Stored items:
>>>>>

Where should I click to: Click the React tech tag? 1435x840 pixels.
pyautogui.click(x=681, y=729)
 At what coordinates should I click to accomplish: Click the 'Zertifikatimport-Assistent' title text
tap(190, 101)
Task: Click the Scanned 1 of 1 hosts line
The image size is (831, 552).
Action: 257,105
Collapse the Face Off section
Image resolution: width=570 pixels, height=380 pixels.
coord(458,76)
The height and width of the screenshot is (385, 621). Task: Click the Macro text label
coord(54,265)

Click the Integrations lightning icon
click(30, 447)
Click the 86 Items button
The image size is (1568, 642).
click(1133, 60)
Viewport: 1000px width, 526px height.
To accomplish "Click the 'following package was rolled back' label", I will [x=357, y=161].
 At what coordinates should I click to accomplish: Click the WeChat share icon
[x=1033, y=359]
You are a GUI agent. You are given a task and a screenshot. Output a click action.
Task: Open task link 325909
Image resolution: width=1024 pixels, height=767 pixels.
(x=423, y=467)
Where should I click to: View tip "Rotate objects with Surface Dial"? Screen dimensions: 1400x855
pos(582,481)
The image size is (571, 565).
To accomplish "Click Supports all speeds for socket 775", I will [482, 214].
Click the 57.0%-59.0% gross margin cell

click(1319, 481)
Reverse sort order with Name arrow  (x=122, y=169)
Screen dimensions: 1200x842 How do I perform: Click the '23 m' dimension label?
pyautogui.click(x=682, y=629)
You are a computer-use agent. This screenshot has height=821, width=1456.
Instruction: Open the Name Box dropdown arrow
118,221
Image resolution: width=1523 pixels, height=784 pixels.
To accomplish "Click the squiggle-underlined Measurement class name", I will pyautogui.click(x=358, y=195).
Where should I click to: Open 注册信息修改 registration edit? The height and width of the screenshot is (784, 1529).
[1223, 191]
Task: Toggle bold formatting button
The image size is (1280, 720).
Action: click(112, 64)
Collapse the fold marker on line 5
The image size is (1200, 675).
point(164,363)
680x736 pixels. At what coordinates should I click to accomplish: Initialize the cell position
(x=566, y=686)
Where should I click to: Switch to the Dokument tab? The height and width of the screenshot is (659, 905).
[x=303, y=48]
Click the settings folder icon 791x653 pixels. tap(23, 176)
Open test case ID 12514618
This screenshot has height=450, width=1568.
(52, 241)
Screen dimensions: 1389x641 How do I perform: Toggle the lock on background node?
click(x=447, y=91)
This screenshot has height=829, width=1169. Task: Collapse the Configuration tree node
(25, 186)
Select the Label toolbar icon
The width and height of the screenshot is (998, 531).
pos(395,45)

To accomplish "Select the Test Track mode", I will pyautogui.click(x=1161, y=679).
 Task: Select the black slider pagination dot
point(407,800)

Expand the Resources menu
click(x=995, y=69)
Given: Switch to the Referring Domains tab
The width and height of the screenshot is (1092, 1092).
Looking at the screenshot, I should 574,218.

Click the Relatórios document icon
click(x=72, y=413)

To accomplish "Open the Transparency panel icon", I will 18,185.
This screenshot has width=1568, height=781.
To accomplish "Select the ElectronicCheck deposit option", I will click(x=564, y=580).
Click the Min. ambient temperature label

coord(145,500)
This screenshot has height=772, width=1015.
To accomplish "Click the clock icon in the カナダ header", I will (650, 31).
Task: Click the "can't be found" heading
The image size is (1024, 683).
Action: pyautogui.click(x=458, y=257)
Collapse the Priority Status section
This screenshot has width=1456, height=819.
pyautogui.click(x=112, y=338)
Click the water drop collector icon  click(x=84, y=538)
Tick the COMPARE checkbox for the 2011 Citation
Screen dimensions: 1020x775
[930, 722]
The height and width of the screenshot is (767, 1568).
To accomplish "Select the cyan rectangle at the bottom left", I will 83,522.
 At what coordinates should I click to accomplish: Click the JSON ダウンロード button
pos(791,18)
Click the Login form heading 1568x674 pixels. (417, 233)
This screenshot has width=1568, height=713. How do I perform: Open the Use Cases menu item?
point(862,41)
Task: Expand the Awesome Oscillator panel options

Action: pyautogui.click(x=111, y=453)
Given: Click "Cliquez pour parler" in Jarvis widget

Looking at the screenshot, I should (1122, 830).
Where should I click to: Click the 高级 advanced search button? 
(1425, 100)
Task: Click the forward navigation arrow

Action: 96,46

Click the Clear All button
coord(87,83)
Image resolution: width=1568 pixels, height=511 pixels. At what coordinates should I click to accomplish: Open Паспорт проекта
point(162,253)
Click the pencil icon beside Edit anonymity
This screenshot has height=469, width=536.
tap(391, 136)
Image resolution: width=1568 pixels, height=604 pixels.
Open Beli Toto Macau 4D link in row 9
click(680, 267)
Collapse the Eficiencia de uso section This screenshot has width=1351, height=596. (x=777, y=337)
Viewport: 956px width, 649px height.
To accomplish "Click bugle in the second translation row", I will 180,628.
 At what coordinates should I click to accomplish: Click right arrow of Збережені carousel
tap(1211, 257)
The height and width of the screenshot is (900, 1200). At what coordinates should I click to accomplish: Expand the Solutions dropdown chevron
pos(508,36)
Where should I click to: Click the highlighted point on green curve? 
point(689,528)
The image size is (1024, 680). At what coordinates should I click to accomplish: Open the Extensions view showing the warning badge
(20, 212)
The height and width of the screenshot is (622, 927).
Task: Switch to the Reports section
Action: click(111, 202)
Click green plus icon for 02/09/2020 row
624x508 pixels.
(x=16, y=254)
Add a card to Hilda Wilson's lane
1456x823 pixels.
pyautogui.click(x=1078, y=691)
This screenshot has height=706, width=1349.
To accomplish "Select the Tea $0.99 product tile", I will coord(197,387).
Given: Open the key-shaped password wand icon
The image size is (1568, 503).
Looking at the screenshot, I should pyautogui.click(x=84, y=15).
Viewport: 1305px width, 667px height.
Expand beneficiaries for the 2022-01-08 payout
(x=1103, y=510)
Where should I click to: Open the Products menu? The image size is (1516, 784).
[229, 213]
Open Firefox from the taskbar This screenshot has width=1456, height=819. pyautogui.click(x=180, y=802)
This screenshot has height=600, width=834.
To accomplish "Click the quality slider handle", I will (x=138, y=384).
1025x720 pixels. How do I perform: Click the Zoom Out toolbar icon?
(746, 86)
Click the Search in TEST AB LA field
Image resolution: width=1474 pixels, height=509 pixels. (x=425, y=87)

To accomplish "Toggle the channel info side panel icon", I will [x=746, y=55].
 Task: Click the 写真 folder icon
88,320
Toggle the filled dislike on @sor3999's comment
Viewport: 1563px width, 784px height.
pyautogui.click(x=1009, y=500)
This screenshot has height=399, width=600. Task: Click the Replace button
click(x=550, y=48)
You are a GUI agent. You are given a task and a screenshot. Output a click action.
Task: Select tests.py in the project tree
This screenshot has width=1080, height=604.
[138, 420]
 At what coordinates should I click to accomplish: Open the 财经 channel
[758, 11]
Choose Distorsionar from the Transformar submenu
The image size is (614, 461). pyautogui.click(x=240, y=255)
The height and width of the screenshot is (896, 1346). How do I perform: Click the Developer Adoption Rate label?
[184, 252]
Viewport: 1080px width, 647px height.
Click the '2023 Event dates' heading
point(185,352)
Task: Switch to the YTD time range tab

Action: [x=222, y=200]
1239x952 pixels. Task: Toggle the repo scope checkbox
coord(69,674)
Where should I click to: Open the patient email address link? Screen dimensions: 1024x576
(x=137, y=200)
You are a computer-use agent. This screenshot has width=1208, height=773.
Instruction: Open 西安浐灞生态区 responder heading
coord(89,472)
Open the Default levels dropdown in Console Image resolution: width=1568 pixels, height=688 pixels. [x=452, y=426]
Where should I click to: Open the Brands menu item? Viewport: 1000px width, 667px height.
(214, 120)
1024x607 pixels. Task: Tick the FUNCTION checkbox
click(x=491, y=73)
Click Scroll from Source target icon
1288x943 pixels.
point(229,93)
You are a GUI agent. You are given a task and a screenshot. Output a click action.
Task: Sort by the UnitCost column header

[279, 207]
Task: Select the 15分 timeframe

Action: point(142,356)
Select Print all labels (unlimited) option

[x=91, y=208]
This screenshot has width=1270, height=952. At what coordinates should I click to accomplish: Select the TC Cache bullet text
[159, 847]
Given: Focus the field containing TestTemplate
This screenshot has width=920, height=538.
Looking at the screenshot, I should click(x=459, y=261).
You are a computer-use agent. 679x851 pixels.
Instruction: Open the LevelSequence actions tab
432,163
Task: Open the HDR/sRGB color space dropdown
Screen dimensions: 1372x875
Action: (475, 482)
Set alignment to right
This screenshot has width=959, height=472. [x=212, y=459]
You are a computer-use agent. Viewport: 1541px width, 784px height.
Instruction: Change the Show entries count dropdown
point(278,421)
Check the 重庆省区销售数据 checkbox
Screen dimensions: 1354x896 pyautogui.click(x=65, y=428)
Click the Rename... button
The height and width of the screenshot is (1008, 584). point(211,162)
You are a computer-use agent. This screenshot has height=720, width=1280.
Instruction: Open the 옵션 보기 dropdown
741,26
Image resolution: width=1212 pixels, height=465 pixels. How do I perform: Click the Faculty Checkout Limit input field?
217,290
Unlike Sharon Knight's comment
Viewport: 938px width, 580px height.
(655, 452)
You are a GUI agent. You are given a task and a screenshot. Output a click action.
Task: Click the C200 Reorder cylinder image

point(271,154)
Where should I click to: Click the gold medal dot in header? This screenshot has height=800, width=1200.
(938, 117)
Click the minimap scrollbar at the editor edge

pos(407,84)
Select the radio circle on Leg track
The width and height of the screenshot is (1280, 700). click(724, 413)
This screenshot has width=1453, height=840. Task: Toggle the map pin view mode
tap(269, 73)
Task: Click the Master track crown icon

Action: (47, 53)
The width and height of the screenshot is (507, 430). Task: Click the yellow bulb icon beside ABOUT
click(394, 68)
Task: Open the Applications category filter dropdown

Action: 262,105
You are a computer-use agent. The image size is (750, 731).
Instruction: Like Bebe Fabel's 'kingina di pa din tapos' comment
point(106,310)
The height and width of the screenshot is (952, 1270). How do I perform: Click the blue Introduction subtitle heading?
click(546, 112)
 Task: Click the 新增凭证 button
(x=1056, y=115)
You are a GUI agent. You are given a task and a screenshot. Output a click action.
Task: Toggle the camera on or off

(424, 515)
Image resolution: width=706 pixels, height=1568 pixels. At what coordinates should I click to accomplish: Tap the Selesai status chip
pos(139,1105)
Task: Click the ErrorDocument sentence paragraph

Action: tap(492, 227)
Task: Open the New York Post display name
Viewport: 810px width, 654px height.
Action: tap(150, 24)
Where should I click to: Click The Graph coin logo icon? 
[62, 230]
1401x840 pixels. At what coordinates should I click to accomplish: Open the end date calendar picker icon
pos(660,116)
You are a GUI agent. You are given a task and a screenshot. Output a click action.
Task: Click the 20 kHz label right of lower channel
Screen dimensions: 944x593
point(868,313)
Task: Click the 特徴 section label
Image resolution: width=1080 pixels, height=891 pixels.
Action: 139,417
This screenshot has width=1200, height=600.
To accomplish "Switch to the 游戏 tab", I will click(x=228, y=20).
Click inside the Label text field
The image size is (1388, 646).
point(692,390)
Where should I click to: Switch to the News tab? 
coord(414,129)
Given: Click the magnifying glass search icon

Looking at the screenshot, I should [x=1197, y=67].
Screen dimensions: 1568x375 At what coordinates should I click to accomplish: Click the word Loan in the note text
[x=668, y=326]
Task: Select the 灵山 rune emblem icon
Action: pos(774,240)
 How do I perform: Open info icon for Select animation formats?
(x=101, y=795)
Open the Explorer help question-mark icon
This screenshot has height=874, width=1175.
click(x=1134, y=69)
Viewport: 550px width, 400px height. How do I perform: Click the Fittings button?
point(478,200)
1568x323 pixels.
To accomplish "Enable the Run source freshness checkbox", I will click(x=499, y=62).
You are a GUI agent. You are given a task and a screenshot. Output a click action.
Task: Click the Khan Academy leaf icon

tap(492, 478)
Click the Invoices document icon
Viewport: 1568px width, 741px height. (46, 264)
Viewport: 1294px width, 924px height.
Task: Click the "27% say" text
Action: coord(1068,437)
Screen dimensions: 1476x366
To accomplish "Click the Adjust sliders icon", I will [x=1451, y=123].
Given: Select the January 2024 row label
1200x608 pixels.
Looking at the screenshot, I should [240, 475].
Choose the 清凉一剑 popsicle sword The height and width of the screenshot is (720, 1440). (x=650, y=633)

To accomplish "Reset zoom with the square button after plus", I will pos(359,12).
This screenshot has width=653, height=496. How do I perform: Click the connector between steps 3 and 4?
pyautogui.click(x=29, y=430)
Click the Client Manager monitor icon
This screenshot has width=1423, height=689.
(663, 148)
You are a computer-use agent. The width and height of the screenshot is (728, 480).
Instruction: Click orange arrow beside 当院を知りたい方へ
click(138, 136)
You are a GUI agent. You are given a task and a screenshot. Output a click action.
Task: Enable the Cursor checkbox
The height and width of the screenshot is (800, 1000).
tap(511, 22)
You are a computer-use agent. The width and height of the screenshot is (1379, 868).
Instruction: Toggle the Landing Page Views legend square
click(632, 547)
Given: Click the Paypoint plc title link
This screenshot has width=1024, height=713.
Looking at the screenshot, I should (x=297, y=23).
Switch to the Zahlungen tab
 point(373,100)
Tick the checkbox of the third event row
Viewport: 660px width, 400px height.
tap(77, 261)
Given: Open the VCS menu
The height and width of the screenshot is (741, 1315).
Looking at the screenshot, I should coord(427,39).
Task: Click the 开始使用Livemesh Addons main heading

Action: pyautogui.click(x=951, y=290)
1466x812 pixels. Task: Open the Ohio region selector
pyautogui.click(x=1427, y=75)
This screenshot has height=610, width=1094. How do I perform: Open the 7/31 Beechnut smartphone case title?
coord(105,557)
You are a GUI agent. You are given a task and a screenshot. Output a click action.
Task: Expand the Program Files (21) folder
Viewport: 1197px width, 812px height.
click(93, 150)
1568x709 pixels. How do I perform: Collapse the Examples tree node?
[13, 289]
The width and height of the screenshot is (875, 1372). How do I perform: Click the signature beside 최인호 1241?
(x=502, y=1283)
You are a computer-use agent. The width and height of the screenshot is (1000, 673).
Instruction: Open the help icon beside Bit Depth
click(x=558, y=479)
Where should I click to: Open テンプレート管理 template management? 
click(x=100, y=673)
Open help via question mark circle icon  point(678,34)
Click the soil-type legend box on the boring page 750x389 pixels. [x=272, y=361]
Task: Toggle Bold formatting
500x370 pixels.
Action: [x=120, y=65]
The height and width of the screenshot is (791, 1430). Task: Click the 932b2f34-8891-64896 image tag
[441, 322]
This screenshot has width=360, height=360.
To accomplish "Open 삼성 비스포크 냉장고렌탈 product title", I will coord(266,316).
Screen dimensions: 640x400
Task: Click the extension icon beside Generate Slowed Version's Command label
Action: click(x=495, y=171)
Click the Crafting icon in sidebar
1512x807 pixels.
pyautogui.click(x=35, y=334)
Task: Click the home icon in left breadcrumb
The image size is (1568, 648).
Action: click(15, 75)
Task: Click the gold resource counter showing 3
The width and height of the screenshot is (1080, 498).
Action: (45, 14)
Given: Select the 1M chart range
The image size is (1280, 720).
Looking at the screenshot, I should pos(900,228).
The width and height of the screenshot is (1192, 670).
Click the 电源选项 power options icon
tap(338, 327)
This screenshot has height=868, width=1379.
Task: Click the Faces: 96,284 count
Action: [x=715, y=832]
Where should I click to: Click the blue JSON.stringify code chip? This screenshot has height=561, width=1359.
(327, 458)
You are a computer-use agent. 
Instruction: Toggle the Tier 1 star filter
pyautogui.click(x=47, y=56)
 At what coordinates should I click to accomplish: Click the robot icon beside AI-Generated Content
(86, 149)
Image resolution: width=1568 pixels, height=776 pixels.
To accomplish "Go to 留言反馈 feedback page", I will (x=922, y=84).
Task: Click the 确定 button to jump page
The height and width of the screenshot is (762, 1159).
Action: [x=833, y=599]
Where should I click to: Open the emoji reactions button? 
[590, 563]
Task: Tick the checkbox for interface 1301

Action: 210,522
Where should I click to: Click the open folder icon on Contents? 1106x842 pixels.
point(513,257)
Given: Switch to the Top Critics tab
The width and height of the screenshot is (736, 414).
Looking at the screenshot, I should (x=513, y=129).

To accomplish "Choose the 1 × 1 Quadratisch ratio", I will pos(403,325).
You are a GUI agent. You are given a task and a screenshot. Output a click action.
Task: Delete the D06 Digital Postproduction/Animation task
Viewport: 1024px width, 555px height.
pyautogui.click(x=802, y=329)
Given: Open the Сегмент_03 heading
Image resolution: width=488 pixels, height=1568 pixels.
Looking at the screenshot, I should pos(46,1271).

<<<<<

[Work to be completed] Count the lines in the entries above that contain the string "from". Reply with the number alone.

[Written answer] 3